CXO at Ledger Ian Rogers

This refers to the ability of interfaces to translate transaction data into a comprehensible form that allows transaction authors to understand exactly what terms they are agreeing to.

And because Ledger wallet screens are connected to security chips isolated from the internet, they show actual transaction data. In other words, it’s impossible to tamper with device displays and make them show incorrect information online.

Major hacks of exchanges and protocols aren’t the only things that can crash the market. Investors are also keeping a close eye on the movement of bitcoins from the so-called “Satoshi Era.”

This week alone, transactions worth 250 BTC from that time period were made. As a reminder, the “Satoshi Era” is usually referred to as the period when the anonymous Bitcoin creator under the pseudonym Satoshi Nakamoto was active on online forums from late 2009 to 2011.

One of the fresh Bitcoin transactions from the “Satoshi Era”

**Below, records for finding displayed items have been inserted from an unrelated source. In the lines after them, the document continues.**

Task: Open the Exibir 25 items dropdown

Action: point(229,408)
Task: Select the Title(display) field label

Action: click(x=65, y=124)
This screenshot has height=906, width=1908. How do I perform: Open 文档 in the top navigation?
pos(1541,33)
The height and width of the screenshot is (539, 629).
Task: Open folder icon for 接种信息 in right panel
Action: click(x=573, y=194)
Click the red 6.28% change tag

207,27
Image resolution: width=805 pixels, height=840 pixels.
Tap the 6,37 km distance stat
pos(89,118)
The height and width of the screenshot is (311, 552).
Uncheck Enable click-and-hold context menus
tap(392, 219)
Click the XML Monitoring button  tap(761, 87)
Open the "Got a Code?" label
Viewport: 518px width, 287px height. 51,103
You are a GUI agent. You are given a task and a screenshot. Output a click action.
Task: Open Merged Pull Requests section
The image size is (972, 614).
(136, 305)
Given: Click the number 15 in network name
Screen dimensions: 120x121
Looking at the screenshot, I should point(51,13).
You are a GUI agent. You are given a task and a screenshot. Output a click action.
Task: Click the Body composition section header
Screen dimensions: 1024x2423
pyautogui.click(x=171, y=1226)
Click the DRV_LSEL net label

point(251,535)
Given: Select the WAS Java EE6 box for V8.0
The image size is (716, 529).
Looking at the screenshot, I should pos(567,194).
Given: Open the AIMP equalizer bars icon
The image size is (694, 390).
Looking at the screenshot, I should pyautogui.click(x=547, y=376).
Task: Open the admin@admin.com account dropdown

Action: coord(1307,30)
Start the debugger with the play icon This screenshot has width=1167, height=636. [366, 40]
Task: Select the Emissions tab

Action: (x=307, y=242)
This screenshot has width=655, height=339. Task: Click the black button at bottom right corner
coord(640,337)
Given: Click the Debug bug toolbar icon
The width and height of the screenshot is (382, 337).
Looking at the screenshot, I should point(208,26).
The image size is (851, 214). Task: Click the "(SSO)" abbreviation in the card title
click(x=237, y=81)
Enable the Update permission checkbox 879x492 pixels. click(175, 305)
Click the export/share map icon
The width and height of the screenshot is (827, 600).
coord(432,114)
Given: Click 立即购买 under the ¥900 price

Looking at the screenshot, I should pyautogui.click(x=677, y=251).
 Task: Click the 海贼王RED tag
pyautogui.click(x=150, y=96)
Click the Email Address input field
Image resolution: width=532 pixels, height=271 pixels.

250 BTC equivalent to about $16 million at current prices were moved within an hour on Friday morning. Each transaction was conducted in batches of 50 BTC, and the coins went to new wallets.

It is unclear whether all of these wallets belong to the same person or organisation. As of now, there has been no movement from the new wallets to the cryptocurrency exchanges, Coindesk reported.

Fresh bitcoin transactions that haven’t moved in about 15 years

The blockchain observer shows that these bitcoins were received as a reward for mining in 2009, which is just a few months after the network was launched. Since then, these wallets have shown no activity except for the aforementioned movement of funds the day before.


The Ledger representative's comments seem to be correct. Still, as the final stages of the bullrun unfold, with many coins able to fetch Xs in a matter of days, many investors forget about the security of digital assets. This, in turn, can end up being an irreparable mistake, of which there are more than enough examples in the niche. That is why it is better to think about protecting your coins in advance - and ideally to buy a hardware wallet.